• [Brief]
Range to repeat from the listing below: the line containing "How do I perform: Click the info" down to the line containing "The width and", both included. Copy it exactly, pictures excluded, and add nothing else.

• [Given data]
=====

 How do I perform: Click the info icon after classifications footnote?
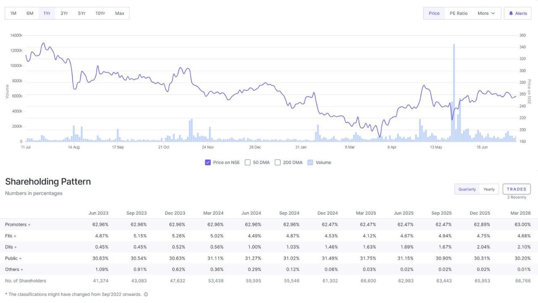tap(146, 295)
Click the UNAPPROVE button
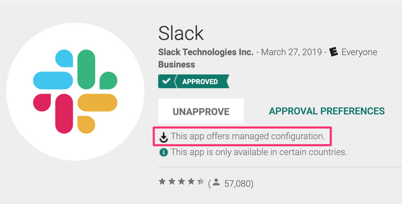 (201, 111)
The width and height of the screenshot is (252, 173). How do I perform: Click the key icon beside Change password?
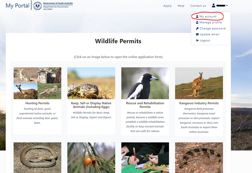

=====

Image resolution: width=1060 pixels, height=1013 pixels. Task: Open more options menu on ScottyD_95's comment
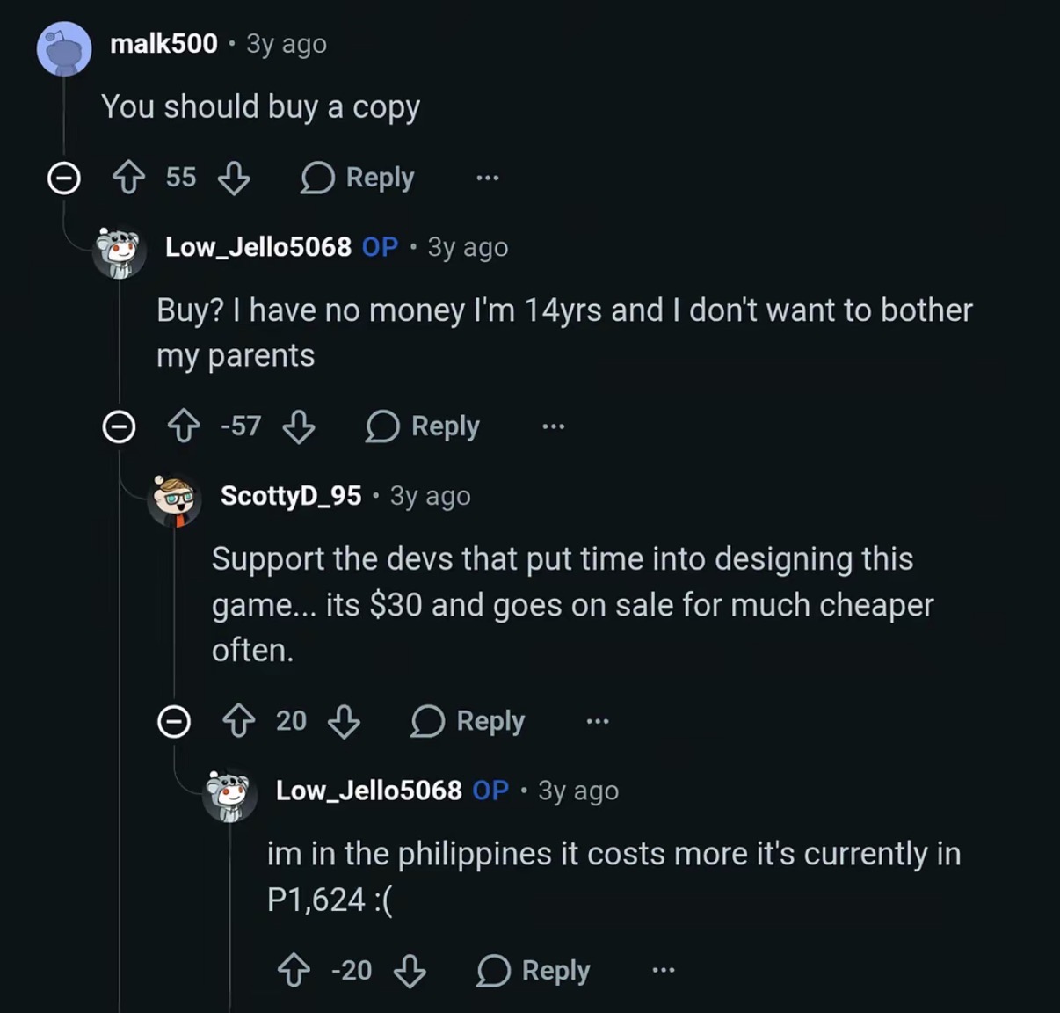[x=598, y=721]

=====

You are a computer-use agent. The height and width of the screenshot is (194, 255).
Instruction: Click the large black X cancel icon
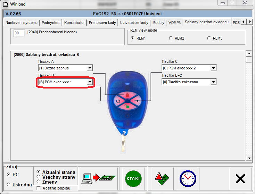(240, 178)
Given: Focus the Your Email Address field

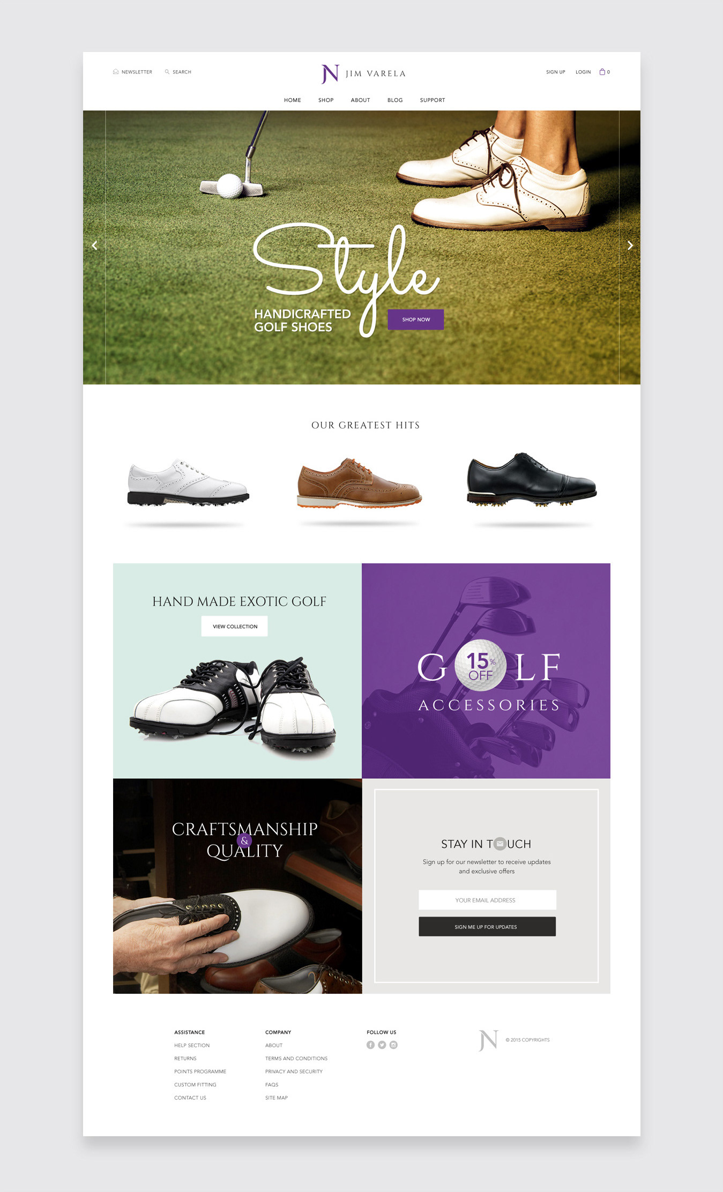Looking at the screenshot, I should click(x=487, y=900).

=====

• [Response area]
 How do I perform: Click the info icon after classifications footnote?
tap(146, 295)
Click the UNAPPROVE button
 (201, 111)
The width and height of the screenshot is (252, 173). How do I perform: Click the key icon beside Change password?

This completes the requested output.